Pour l’égalité, les hockeyeuses américaines engagent un bras de fer avec leur fédération

par Arnaud Bihel
Meghan Duggan au mondial 2011. Par _becaro_ [CC BY-SA 2.0], via Wikimedia Commons

Meghan Duggan au mondial 2011. Par _becaro_ [CC BY-SA 2.0], via Wikimedia Commons

L’équipe féminine de hockey sur glace des États-Unis menace de boycotter le championnat du monde. Les joueuses dénoncent un traitement inéquitable de la part de leur fédération.


 

Les hockeyeuses sur glace américaines vont au contact. Championnes du monde en titre, les joueuses de l’équipe des Etats-Unis ont menacé, mercredi 15 mars, de boycotter le championnat du monde qui débute le 31 mars. Leur revendication ? Que leur fédération, USA Hockey, leur accorde des salaires et un soutien équitable par rapport à l’équipe masculine.

Selon les joueuses, la fédération les paie 1 000 dollars par mois dans les 6 mois précédant les Jeux olympiques, et « quasiment rien » les 3 ans et demi restants. Et elles n’ont pas, contrairement aux hommes, la possibilité de joueur en club en tant que professionnelles.

« Nous demandons un salaire décent et que USA Hockey soutienne pleinement ses programmes pour les femmes et les filles et cesse de nous traiter comme des accessoires », commente la capitaine Meghan Duggan, six fois championne du monde, double médaillée olympique.

Pas d’opportunité de développement pour les filles

« Environ la moitié des joueuses de l’équipe nationale doivent occuper un ou deux boulots d’appoint, et plusieurs autres doivent compter sur le soutien financier de leur famille », souligne leur cabinet d’avocats dans un communiqué de presse, évoquant des « négociations au point mort » depuis un an.
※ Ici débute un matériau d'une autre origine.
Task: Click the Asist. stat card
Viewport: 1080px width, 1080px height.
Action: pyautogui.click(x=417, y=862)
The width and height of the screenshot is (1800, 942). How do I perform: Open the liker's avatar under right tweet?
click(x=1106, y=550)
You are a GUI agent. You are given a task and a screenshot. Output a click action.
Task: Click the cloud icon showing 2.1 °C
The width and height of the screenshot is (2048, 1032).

Il explique encore que USA Hockey dépense environ 3,5 millions de dollars par an pour les garçons dans un programme de développement de l’équipe nationale masculine, mais qu’il « n’y a aucune opportunité de développement comparable pour les filles ».

L’équipe nationale féminine dit également subir un traitement inéquitable en matière d’équipement, de voyages ou de communication. Entre autres exemples, pour les Jeux Olympiques de 2014, seules les joueurs de l’équipe masculine ont eu droit à une retransmission télévisée de la présentation de leurs nouveaux maillots.

L’équipe féminine de hockey des USA a pourtant remporté 7 titres mondiaux et 4 médailles olympiques depuis 2000, quand leurs homologues masculins décrochaient 2 médailles d’argent olympiques et 3 médailles de bronze aux championnats du monde.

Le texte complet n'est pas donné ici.